## TÂCHES À RÉALISER
• 1. Recopiez le passage du texte sur la presse israélienne et la Syrie, de « Les articles en » à « nouvelle négociation [1]. ».
• 2. Dans le texte sur la presse israélienne et la Syrie, qui était l'envoyé du président Clinton au Proche-Orient ?
• 3. Donnez la suite du texte sur la presse israélienne et la Syrie, à partir de sa dernière phrase.

## EXTRAIT DU TEXTE

En harmonie avec la nouvelle humeur musicale sur la piste palestinienne, la presse israélienne travaille à plein temps à générer des rumeurs sur la piste syrienne. En ont été chargés des journalistes connus pour leurs contact avec la sécurité israélienne et dont la crédibilité a été souvent mise à mal dans le passé. Néanmoins, les médias arabes régurgitent, et c’est un de leurs manques fréquents, ce qui sort dans la presse israélienne sans prendre le temps d’en vérifier la source, le contexte ou le but. A vrai dire, il semble qu’Israël peut répandre toutes les rumeurs qu’il veut dans le monde arabe, tant il est sûr d’y trouver des journaux qui traduiront et publieront ce qui paraît dans la presse israélienne.
Les articles en question dans la presse israélienne révèlent une tentative concertée et systématique pour montrer que la Syrie est si pressée de reprendre les négociations avec Israël qu’elle est prête à reculer sur des exigences « traditionnelles » telles que le retrait israélien total du plateau du Golan en accord avec les résolutions internationales ou l’insistance sur le « dépôt de Rabin » comme point de départ de toute nouvelle négociation [1].
Ne reculant jamais devant le simplisme, certains de ces journalistes ont écrit que le président syrien se rebelle contre son ministre des Affaires étrangères, comme si ce dernier décidait des positions de politique étrangère et que le premier en développait maintenant une à lui, ce que prouverait son désir de reprendre des négociations sans conditions. C’est une logique qui tourne en rond et dont les implications sont claires : un dirigeant arabe fort et intelligent est celui qui est prêt à voir les choses comme Israël ; un dirigeant qui s’accroche à ses intérêts et principes nationaux est faible et facilement manipulé par les gens mauvais et habiles qui l’entourent.
De tels subterfuges, mal intentionnés, enfantins et presque risibles, persistent bien que l’expérience ait prouvé la crédibilité des positions de la Syrie sur la paix et la reprise des négociations, même aux yeux de certains des critiques les plus durs de la Syrie. Il serait intéressant qu’on fasse une étude sur la quantité de mensonges et de fabrications répandus sur la position de la Syrie pendant les négociations avec Israël et qui ont été ensuite enterrés par les auteurs et politiciens américains au courant, tels le président Clinton ou Dennis Ross, son envoyé au Proche-orient, et également par les auteurs et politiciens israéliens bien informés. Selon ces sources la Syrie n’a pas bougé d’un pouce et a continué à insister sur son droit à une pleine souveraineté sur ses territoires occupés. Ils ont indiqué aussi qu’une avancée avait eu lieu quand Israël avait consenti à cette exigence mais que les pourparlers s’étaient rompus quand Israël était revenu sur son engagement et avait nié l’avoir jamais donné.

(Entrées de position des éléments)
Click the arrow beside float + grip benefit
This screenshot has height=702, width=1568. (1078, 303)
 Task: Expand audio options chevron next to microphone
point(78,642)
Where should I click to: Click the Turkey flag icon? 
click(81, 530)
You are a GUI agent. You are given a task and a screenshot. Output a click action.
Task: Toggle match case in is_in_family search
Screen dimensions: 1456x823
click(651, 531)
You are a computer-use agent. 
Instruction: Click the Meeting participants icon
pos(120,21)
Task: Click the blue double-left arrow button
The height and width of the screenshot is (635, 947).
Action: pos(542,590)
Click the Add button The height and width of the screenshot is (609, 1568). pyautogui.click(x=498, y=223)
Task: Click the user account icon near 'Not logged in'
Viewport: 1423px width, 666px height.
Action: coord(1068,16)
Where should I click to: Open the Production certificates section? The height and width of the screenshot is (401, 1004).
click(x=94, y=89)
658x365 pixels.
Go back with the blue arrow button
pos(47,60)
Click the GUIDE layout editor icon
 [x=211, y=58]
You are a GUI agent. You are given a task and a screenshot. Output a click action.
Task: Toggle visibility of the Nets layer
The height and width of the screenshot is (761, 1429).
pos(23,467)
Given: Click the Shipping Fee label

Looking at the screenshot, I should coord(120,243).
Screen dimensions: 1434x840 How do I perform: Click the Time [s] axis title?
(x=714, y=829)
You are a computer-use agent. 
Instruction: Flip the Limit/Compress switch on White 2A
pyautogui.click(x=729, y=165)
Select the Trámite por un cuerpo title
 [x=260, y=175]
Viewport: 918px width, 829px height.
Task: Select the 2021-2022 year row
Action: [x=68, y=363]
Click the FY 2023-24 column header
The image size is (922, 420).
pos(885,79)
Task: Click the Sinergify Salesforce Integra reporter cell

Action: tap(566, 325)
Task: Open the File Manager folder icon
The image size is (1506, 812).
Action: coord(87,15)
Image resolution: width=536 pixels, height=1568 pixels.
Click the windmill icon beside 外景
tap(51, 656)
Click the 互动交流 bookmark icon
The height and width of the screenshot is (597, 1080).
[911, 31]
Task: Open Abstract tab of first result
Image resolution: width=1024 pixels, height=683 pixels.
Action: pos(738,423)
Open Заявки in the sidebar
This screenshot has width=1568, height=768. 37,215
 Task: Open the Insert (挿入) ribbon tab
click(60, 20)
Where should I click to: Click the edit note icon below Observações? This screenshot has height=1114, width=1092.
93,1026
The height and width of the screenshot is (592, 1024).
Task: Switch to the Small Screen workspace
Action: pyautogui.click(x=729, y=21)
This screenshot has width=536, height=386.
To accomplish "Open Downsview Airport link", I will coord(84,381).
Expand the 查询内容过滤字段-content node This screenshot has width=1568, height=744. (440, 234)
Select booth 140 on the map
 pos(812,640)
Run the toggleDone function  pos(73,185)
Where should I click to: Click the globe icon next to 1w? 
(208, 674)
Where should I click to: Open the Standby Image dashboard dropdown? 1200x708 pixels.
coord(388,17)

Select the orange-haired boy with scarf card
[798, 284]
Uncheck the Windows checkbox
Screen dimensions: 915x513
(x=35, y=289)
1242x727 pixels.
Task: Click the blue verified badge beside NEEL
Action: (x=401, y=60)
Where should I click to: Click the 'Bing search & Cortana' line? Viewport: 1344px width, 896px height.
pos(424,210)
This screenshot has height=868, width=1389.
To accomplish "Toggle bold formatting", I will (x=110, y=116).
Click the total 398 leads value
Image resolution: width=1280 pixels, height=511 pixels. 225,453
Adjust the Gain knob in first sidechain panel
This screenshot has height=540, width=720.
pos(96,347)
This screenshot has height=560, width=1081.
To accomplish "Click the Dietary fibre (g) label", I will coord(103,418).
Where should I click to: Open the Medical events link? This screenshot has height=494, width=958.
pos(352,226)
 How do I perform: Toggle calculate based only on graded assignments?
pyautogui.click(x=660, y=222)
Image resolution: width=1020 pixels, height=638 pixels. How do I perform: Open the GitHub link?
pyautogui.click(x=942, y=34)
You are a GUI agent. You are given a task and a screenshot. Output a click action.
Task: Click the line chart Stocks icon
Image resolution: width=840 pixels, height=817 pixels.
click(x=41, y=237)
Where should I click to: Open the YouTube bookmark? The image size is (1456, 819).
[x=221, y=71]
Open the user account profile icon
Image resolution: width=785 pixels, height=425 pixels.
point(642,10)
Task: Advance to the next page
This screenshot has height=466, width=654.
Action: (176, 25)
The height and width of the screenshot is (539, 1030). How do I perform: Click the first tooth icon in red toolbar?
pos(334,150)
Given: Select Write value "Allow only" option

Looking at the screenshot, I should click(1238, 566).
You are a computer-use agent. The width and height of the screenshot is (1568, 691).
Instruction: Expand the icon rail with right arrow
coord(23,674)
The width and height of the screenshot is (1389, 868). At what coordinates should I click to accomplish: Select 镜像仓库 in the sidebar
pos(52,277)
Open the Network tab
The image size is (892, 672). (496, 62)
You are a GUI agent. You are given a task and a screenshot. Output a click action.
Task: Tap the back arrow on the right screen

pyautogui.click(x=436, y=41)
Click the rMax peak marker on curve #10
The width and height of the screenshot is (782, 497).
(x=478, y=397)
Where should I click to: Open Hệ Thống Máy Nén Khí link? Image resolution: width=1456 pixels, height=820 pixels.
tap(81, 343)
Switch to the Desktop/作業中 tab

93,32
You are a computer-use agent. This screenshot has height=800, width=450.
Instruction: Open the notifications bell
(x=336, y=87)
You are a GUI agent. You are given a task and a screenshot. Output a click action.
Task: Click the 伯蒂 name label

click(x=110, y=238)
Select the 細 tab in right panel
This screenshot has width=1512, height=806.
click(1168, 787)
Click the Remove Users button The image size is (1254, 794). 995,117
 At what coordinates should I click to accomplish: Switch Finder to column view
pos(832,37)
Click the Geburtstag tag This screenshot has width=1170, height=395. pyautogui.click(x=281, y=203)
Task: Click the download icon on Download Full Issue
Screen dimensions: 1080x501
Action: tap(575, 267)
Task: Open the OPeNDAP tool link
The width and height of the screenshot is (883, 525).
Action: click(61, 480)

## LES RÉPONSES
• 1.
Les articles en question dans la presse israélienne révèlent une tentative concertée et systématique pour montrer que la Syrie est si pressée de reprendre les négociations avec Israël qu’elle est prête à reculer sur des exigences « traditionnelles » telles que le retrait israélien total du plateau du Golan en accord avec les résolutions internationales ou l’insistance sur le « dépôt de Rabin » comme point de départ de toute nouvelle négociation [1].

• 2. Dennis Ross.

• 3.
Pourquoi alors la campagne actuelle sur le « changement » de la position syrienne ? D’abord, dans le but de faire naître des attentes fausses concernant un changement de la politique syrienne, même sur des sujets fondamentaux de la négociation. Elle attribue à Damas des attitudes que Damas a toujours rejetées, non par principe mais parce que cela affaiblissait sa position dans la négociation, tandis que l’insistance d’Israël à reprendre les négociations sans conditions était le moyen pour lui d’échapper à ses obligations liées aux progrès réalisés et aux résolutions internationales. Aujourd’hui Israël décrit Damas comme « modéré » ou ayant finalement modéré sa position. Ainsi, quand Damas réaffirmera ses principes, elle sera unanimement condamnée pour revenir à ses positions « anciennes, inflexibles et pétrifiées ».
C’est une manœuvre dangereuse, qui veut miner une position qui est en fait modérée, rationnelle et de principe, en ceci qu’elle propose la paix sue la base des résolutions internationales et de la souveraineté de la Syrie sur son territoire. Le deuxième objectif de cette campagne de rumeurs est de montrer la Syrie comme faible et isolée et donc cherchant désespérément de monter à bord du train des négociations, afin de retrouver des amis et de faire tomber la pression internationale. Pendant ce temps, Israël, dans l’esprit du moment, est à peine conscient de l’existence de la Syrie et méprise ses efforts pour lui plaire, en la réprimandant à propos de son rôle au Liban, de son soutien au Hezbollah, et parce qu’elle ne ferme pas les bureaux des groupes palestiniens à Damas. Chaque fois que la Syrie, dans des discussions avec des responsables arabes ou étrangers, réaffirme son désir de paix, cela est perçu comme une lettre d’amour à Israël qu’Israël, qu’on ne séduit pas par de simples manifestations d’affection, retourne sans l’ouvrir, avec une tape sur la main de la Syrie.
Parce qu’Israël est déterminé à se sortir de la négociation sur les points cruciaux dans le cadre établi pour ces négociations, il tente de aire passer la Syrie pour faible et assiégée et suppliant par conséquence de reprendre les négociations avec Israël. Cette image est contredite par l’évidence, telle la modification de la formulation de la Résolution 1559, le partenariat signé avec l’Europe et le niveau sans précédent de communications internationales avec Damas. Bien entendu, Israël n’admettra jamais que la Syrie est forte et confiante dans sa position.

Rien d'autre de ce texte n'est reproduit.